I've told her on several occasions that I've no intention of trying to change her mind, however if she's going to disagree with me, I really would prefer that she disagree with what actually is, as opposed to whatever mal-conceived ideas she's got.

So we started getting into it and the first thing she said was that she doesn't agree with the idea of many gods because there is only one god. Okay, I can respect that. Her reason is rather insulting- that polytheism came about because ancient folks were too ignorant to grok the concept of a single god holding reign over everything.

But, ya know whatever.

I got a little irritated when she want on to say that every single major religion in the world has had some prophet who came along to tell people that there's only one god. Ummm....Buddhism? Hinduism?

*sigh* It would be so easy if she would just tell me I'm gonna die and burn in hell. But no...she doesn't believe that. She believes in reincarnation. She thinks that I'm attracted to the Greek gods because I had a past life in ancient Greece. But she thinks I have it all wrong, and that I have to keep "looking for the truth".

She says that she once asked to see the truth and is sorry that she did. Then she starts going on about how there's a war going on all around us at all time between angels and demons for people's souls, and how I needed to understand this, and to keep seeking the truth. (And by "truth", she meant what she was telling me.) she was also going on about how she knows it must be true because she could never make it up in her own mind. As if I would so easily make up my own expereinces...especially some of the more recent ones.

She also reminded me that she knows when she's telling someone the right thing because she gets chills (she used to say this a lot) I have a hard time taking that one seriously in the context of sitting outside in 30-degree weather for the last fifteen minutes with an open coat over a light shirt. I told her that I had chills too and could just as easily use that to say I was telling her the right thign too. Of course the response was "You know that's not the kind of chill I'm talking about."

It didn't really last very long, my stepfather came out to smoke (we were sitting outside) and I was NOT going to continue that discussion with Mike present because...it would have gotten REALLY ugly.

So...on one hand, I have to say that I find her angel/demon war for souls to be utterly ridiculous. At the same time, I know that I've had my share of plenty ridiculous-sounding experiences.

I don't believe in one single truth...and if there is one, I think that the odds of ANYONE actually having it right are practically nonexistent. I've said it a hundred times before...there's only one way to know that for sure, and I've no plans to do that anytime soon. She seemed to find it rather troublesome that I could be so convinced of my beliefs and still acknowledge that I could be wrong. I dunno what to tell you, I'm human, I'm imperfect. It's not logical, but...well, it makes sense to me.

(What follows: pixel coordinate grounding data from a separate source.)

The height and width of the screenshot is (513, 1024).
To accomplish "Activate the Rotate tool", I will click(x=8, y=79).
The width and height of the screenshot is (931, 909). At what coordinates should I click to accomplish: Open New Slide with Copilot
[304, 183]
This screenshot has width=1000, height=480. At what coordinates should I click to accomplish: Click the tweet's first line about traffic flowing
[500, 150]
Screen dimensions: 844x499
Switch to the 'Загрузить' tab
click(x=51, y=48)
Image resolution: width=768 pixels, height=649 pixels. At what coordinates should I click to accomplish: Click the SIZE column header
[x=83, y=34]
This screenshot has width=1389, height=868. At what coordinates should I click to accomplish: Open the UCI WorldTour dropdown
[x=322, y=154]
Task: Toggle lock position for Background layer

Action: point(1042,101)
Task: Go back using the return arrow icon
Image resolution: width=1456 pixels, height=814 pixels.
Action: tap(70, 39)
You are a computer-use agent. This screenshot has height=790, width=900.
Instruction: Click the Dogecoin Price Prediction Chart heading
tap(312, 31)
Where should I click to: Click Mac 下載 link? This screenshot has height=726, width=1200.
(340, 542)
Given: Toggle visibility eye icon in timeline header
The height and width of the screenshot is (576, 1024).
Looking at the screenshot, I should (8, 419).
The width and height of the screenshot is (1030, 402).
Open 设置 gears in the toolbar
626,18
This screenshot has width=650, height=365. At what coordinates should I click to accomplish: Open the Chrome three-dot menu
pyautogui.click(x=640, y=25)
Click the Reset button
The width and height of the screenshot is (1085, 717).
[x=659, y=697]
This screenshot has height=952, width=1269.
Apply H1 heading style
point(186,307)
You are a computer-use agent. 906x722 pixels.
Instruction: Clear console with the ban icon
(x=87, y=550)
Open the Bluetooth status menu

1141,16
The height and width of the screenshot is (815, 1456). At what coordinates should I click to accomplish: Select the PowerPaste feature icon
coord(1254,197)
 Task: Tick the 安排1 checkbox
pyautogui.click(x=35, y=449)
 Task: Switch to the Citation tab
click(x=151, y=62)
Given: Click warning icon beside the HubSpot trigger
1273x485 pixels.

I made no attempt to explain my own experience. I often have enough trouble reasonably speaking of things to people who do understand where I'm coming from. I wasn't going to waste my breath fumbling to explain the light of Apollo to someone who takes stumbling over words and the inability to immediately deliver just the right words as a sign of doubt or lack of knowledge and fumbling for words or not, I wouldn't even mention what I've experienced with Dionysus. I could see that going over well..."Oh yah, Mom so I had this dream that this god came along and got someone to tie me to a tree with grapevines, and then the god that I'm particularly devoted to shot me with an arrow. Oh and after that, the skin all over my arms and legs got all slived up...but it's ok because they said it was and that I would be better in the end."

Yaaaah. Like so many lead balloons. I wasn't even going to try. Oh well, I know where I've been. Not always entirely sure where I'm going, it seems to shift and morph from time to time. But I've no doubt I'm going the right way, this is the truth as I know it.